" Ahania's Lament "
Pour soprano et orchestre
SELECTION 2019
- Sélectionné pour : Le Prix de Composition Musicale 2021
« Sans la foi, il ne peut pas y avoir d’art »
Pour le compositeur et chef d’orchestre canadien Samy Moussa, qui s’est vu remettre le prix Hindemith du SHMF l’année dernière, la musique est une expression personnelle ainsi qu’une expérience physique : C’est avec force et emphase que le jeune Canadien organise les couleurs chatoyantes des grands ensembles, à l’aide desquelles il arrive le mieux à donner une forme concrète à ses visions musicales. Moussa, qui a, entre-autres, étudié auprès de José Evangelista, Matthias Pintscher et Pascal Dusapin, apprécie le geste dramatique : Il se sert de la dimension physique du son et préfère voir ses auditeurs saisis à l’échelle émotionnelle que composés à l’échelle intellectuelle. Le fait qu'il se concentre sur l’idée profondément romantique de « l’inspiration » complète parfaitement le tableau : « Quand je compose pour mettre en œuvre mes pensées musicales, je me fie principalement à mes ‘connaissances’, c’est-à-dire aux outils techniques et esthétiques », explique-t-il. « Mais ces outils ne sont cependant pas suffisants pour écrire une musique qui me satisfasse. Pour donner un sens à une composition, on a besoin d'une intuition profonde. Les ‘connaissances’ ne servent donc que de méthode pour exprimer des contenus qui, je l’espère, vont au-delà des notes.

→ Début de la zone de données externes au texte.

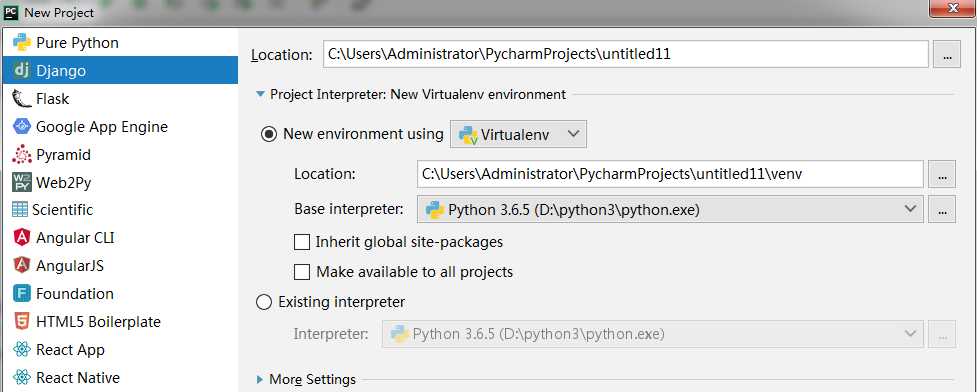The height and width of the screenshot is (392, 977).
Task: Browse for project location with ... button
Action: (x=947, y=55)
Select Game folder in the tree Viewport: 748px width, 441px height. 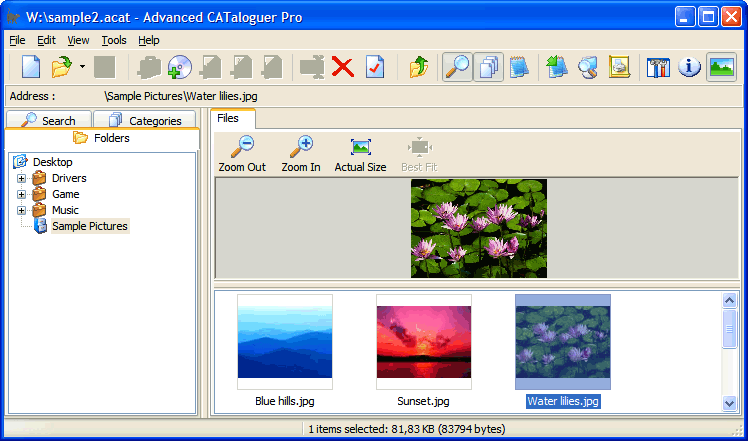[66, 194]
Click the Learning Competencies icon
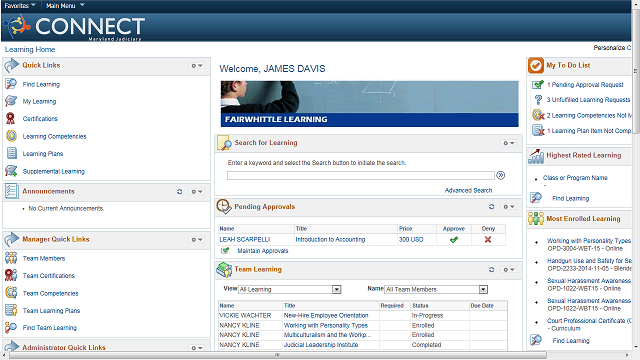The image size is (640, 360). pyautogui.click(x=11, y=136)
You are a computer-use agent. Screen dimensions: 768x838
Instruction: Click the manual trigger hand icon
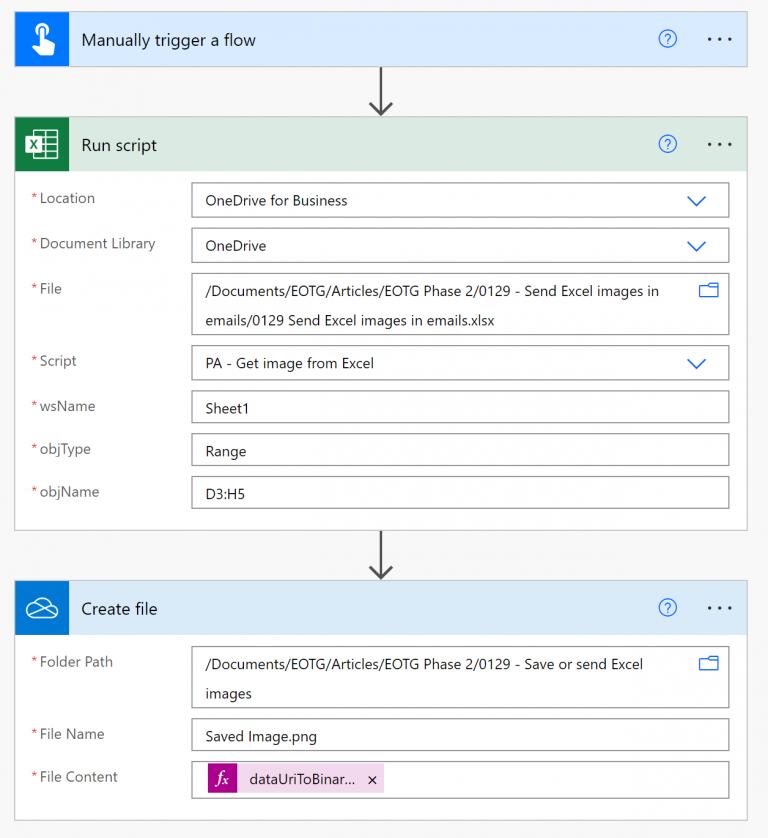pyautogui.click(x=42, y=40)
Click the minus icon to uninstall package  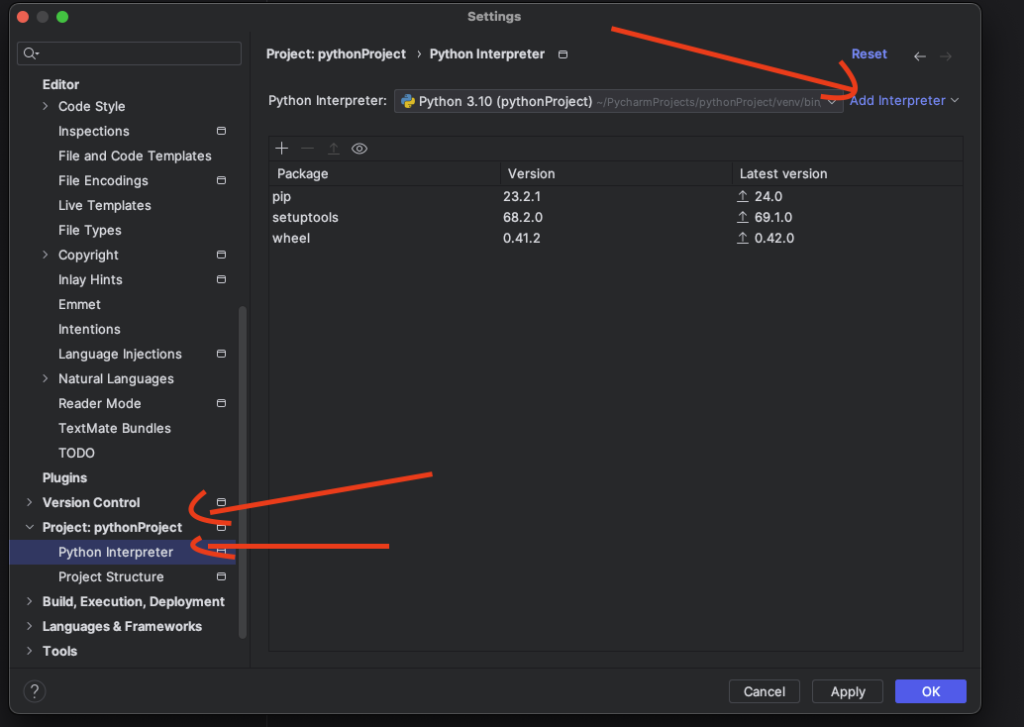click(x=308, y=148)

Bien que je ne pense pas que l’inspiration soit à l’origine de ces contenus, mon imagination joue un rôle majeur pour leur donner forme. La foi y joue un rôle important – la foi en une idée, en une figure ou, encore plus souvent, en une expérience métaphysique. Grâce à des processus de réflexion continus, cette foi est transformée en vérité potentielle, dont le but est la communication. Pour cela, il est nécessaire d’établir une relation avec le mystère. C’est pourquoi je reconnais le pouvoir de transformation de la musique, qui a lieu à deux niveaux différents : au niveau ontologique, créatif et au niveau de la réception. En tant qu’artiste, qui pense de cette façon, il m’est impossible d’être nihiliste, que ce soit dans mon travail ou dans ma vie. Sans la foi, il ne peut pas y avoir d’art, du moins pas dans la façon dont je l’apprécie. »
Il est évident qu'un compositeur comme Moussa soit prédestiné à se pencher sur les textes prophétiques d’un auteur tel que William Blake. Car le poète anglais et adepte du mysticisme de la nature avait confiance dans la puissance de l’imagination et la supériorité de l’émotionnel, ce qui se reflète, entre autres, dans son poème épique « Le Livre d’Ahania » de 1795. Blake y raconte avec une intention allégorique la façon dont laquelle Fuzon, « premier fils engendré et dernier-né » d’Urizen, se soulève contre le père et, telle une incarnation de la passion, se bat contre la raison et les conventions (Urizen). Dans cette parabole mythique, Blake transféra l’histoire biblique de la libération d’Israël de la captivité égyptienne à l’établissement du décalogue et de la crucifixion dans sa propre cosmologie. La fin du poème est constituée par la lamentation d’Ahania (de la joie sensuelle et spirituelle) sur la séparation de son ancien amant Urizen. Par son intensité et sa mélodie, rappelant le « Cantique des Cantiques », ce passage est l’un des passages les plus poétiques des « livres prophétiques » de Blake.